Realizado no dia 19/6, na Cúpula dos Povos, e promovido pelas fundações Perseu Abramo e Maurício Grabois, o debate "Os movimentos sociais e o desenvolvimento inclusivo com democracia e soberania nacional" tratou do esgotamento do modelo neoliberal, numa análise do momento de crise internacional em que é realizada a Rio+20. O evento reuniu o secretário Nacional de Movimentos Sociais do PT, Renato Simões; a secretária Nacional de Comunicação da CUT, Rosane Bertotti; o secretário Nacional de Meio Ambiente do PCdoB, Aldo Arantes; o diretor da CTB, Joilson Cardoso; e o presidente da UNE, Daniel Iliesco. A mesa foi coordenada por Iole Ilíada e Adalberto Monteiro.

Os expositores foram unânimes ao reafirmar que não existe perspectiva de desenvolvimento sem inclusão social, enfatizando a importância da distribuição de renda e do combate à exclusão social. A participação dos movimentos populares também foi destacada como fundamental no processo de desenvolvimento com sustentabilidade pelos representantes da CUT, da CTB, da UNE e dos representantes dos setoriais do PT e do PCdoB. 


Querem colocar um band-aid verde na crise

Para Renato Simões, secretário Nacional de Movimentos Sociais do PT, o mundo vive hoje uma crise do capital, que se traduz no esgotamento do modelo neoliberal. "Essa crise é extremamente importante na historia do capitalismo, pois articula diversas dimensões, como a econômico-financeira, a energética, a alimentar, a ambiental. E ela não se resolverá nos próximos anos", declarou Simões. Para ele, a crise mostra como a desregulamentação econômica, a liberdade sem fim dos fluxos de capital e a hegemonia do capital financeiro foram, ao articular a destruição dos recursos do planeta à acumulação do capital, atores centrais na destruição do meio ambiente.

Nos últimos anos, explicou Simões, vem se constituindo na América Latina alternativas políticas, com governos que nascem da resistência e que, com avanços nas alianças entre partidos políticos e movimentos sociais, buscam super o neoliberalismo como marco politico dos seus estados  nacionais. Ele citou como exemplos a resistência da Venezuela ao golpe que tentou retirar Hugo Chavez do governo, e a eleição de Lula, ambos em 2002.
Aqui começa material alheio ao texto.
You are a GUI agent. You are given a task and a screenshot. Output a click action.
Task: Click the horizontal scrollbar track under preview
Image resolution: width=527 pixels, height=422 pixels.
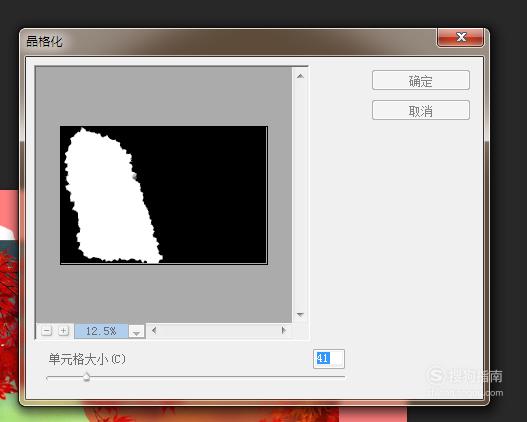(x=219, y=331)
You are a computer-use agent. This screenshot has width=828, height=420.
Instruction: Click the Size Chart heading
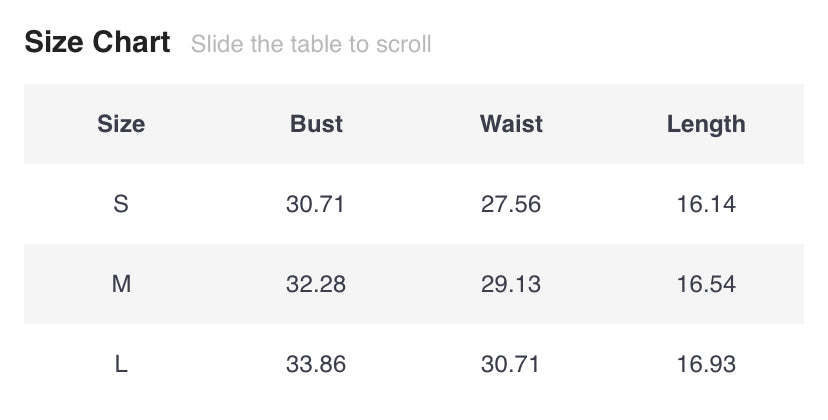[x=98, y=43]
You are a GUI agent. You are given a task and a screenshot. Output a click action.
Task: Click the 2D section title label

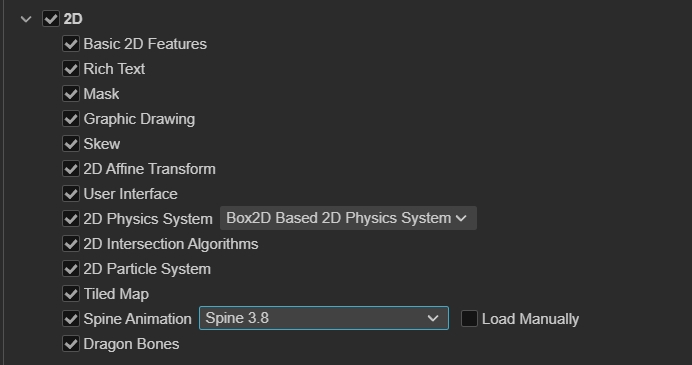73,19
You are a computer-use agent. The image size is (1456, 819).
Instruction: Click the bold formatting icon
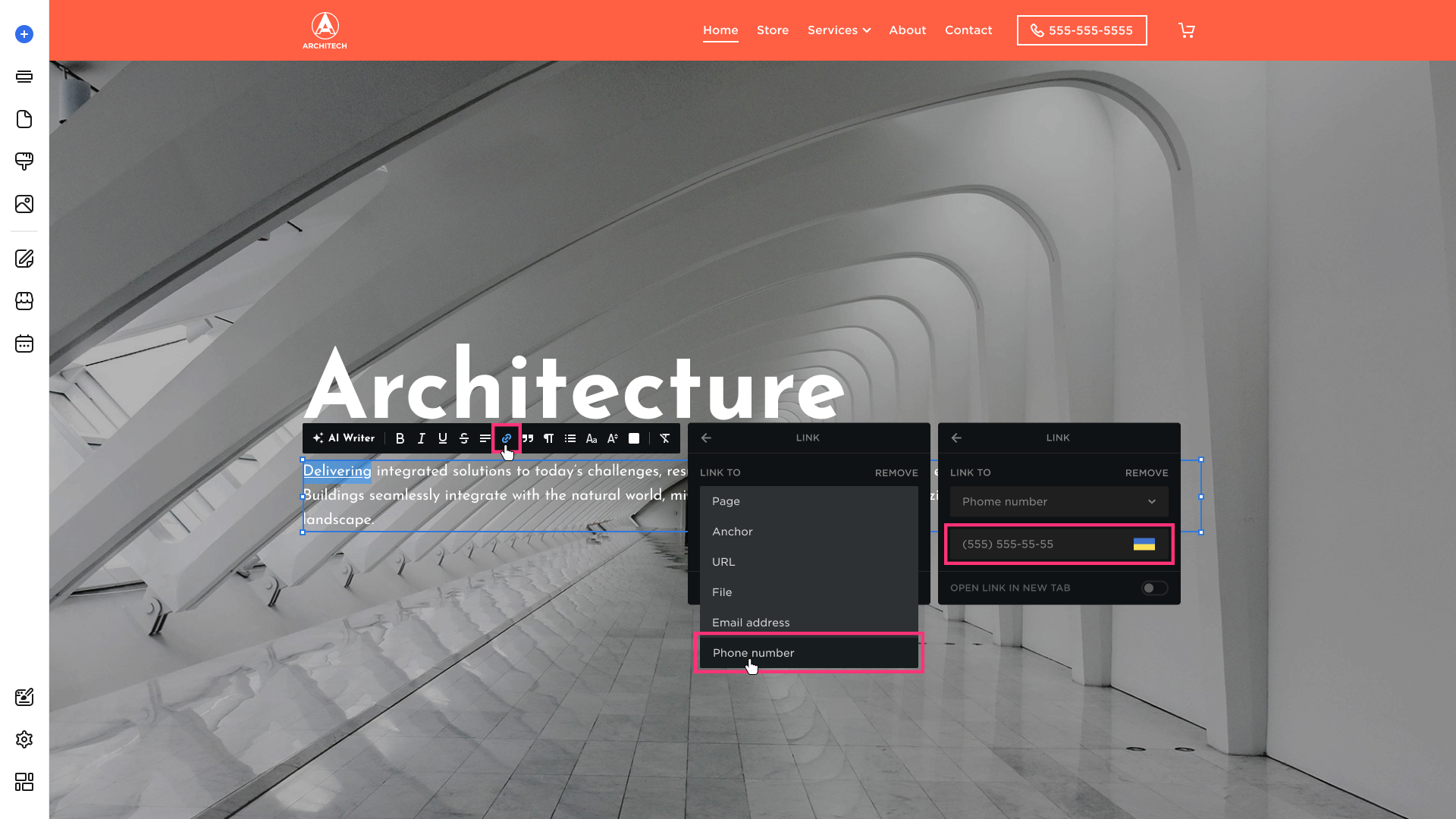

O dirigente petista constatou que as críticas e denúncias feitas durante os anos 1980 e 1990 – base dos movimentos operário, estudantil, camponês e popular – foram, como demonstra a crise atual, acertadas. O que não significaria que exista no horizonte uma saída socialista para a crise. Tanto o capital como a esquerda buscam alternativa para superá-la. O que orienta a esquerda, segundo Simões, é a luta para aproveitar esse momento de fragilidade do capital e elaborar um modelo que integre a  inclusão social das massas pobres e da classe trabalhadora dos países em crise, com atenção à soberania nacional, à democracia e à sustentabilidade.

Sobre os dois eixos do debate travado na Rio+20 – o da economia verde e o da erradicação da pobreza com governança para o desenvolvimento sustentável -, Simões defendeu que é preciso diferenciar, em relação àqueles que querem colocar um band-aid verde na crise, o que pensam os partidos de esquerda e os movimentos populares. "Não podemos permitir que se confunda economia verde com capitalismo verde, para que os algozes que combatemos virem os salvadores do planeta", concluiu.

Simões elencou quatro elementos que ilustram o momento vivido pelo Brasil no que diz respeito à sustentabilidade. O primeiro se refere ao marco institucional dos compromissos internacionais assumidos pelo país (particularmente em Copenhague), e que não se consolidaram como consenso – o que realça a importância do compromisso do governo brasileiro com suas metas para sustentabilidade. O segundo seria o avanço na elaboração conceitual do que é sustentabilidade, num esforço para superar uma dualidade que, às vezes, coloca os movimentos sociais em confronto com ambientalistas. O terceiro, a força política que resulta da ação unitária para traçar uma agenda comum. E o quarto, a articulação de uma agenda nacional comum entre movimentos sociais, partidos e governo que permita a promoção dos avanços necessários com integração continental e, na critica ao neoliberalismo, a construção de alternativas.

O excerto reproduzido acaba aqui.